Determine where this function is continuous: $$f(x)= \begin{cases} \frac{1}{x-\lfloor x\rfloor}, & \text{for } x \notin \mathbb{Z}\\ 1, & \text{for } x \in \mathbb{Z}\\ \end{cases} $$
Thanks! What I have so far:
Continuity is where the $\displaystyle{\lim_{x \to a}} f(x)$ = $f(a)$.
This is certainly true because if we see $a$ as equal to $n + \delta$, then $$\frac{1}{n + \delta-\lfloor{x + \delta}\rfloor}$$ $$= \frac{1}{n+\delta -n}$$ $$= \frac{1}{\delta}$$
$f(a)$ is also equal to $\frac {1}{\delta}$, so therefore the function is continuous when $\delta \neq 0$. $\delta$ equals $0$ when $a$ is an integer. Therefore, this is continuous in the interval $(x, x+1)$.

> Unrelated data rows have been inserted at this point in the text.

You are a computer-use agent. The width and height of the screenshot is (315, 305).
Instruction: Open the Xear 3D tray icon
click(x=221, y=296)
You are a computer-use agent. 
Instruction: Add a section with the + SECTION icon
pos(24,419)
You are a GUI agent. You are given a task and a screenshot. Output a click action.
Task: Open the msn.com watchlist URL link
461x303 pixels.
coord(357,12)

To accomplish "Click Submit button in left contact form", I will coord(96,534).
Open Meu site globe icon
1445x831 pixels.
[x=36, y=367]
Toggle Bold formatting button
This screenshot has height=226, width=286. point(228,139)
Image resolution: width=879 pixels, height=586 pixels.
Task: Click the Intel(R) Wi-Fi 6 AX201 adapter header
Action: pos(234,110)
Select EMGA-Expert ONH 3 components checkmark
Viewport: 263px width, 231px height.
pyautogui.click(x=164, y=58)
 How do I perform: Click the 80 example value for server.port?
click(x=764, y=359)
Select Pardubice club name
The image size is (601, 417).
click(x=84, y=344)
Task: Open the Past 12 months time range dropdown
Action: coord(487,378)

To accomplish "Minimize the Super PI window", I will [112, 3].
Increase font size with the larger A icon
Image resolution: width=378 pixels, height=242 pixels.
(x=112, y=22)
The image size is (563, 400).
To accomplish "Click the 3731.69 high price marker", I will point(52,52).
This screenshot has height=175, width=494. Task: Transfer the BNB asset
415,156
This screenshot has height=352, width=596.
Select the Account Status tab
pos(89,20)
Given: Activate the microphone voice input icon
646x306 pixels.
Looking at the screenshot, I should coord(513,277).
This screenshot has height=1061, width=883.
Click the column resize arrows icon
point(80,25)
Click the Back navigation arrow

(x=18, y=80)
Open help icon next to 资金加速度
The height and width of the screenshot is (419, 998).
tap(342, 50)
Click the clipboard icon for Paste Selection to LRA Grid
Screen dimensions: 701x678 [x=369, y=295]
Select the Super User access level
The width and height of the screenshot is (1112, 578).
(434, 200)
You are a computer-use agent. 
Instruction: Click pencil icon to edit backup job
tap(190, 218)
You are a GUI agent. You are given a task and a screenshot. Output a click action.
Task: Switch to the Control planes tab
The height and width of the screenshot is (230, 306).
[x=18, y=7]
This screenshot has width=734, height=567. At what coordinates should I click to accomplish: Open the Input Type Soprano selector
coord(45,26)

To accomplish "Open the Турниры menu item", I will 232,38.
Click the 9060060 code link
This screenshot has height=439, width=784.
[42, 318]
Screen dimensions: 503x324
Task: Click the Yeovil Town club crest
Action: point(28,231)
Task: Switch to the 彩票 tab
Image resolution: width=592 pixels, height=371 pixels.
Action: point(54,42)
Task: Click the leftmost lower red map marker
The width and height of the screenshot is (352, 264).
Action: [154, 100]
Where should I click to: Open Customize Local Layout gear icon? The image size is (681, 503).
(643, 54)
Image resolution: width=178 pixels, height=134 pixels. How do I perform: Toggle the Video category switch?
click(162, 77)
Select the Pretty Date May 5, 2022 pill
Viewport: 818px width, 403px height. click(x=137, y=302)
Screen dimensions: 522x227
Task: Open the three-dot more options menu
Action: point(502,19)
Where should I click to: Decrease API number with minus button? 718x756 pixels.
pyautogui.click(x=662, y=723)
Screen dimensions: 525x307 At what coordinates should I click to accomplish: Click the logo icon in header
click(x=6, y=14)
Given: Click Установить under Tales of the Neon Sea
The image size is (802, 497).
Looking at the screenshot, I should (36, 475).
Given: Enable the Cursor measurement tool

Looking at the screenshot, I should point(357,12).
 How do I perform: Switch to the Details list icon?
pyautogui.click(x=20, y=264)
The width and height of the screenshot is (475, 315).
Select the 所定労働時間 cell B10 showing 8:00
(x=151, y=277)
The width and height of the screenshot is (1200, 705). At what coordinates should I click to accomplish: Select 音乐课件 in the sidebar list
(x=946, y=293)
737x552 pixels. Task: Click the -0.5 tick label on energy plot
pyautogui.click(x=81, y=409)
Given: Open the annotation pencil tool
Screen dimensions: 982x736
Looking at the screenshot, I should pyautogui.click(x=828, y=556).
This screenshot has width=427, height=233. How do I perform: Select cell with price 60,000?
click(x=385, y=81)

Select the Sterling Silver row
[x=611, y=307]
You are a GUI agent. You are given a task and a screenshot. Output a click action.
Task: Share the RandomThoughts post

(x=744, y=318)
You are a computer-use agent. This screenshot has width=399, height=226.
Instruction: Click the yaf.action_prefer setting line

Is there something wrong with this line of thought? And if there isn't, is there a more rigorous or faster way of doing this problem? Thanks!
If $a \in \mathbb{Z}$, we have $a+\frac1{n+1} \to a$ but $$f\left( a+\frac1{n+1}\right)=\frac{1}{a+\frac1{n+1}-a}=n+1 \to \infty \ne 1 = f(a)$$
Hence it is not continuous at integer values.
Notice that $f(x)$ is just $\frac1x$ on $(0,1)$, hence it is continuous on $(0,1)$.
Also $f$ is a periodic function with period $1$.
Hence $f$ is continous at $x$ if only if $x$ is not an integer.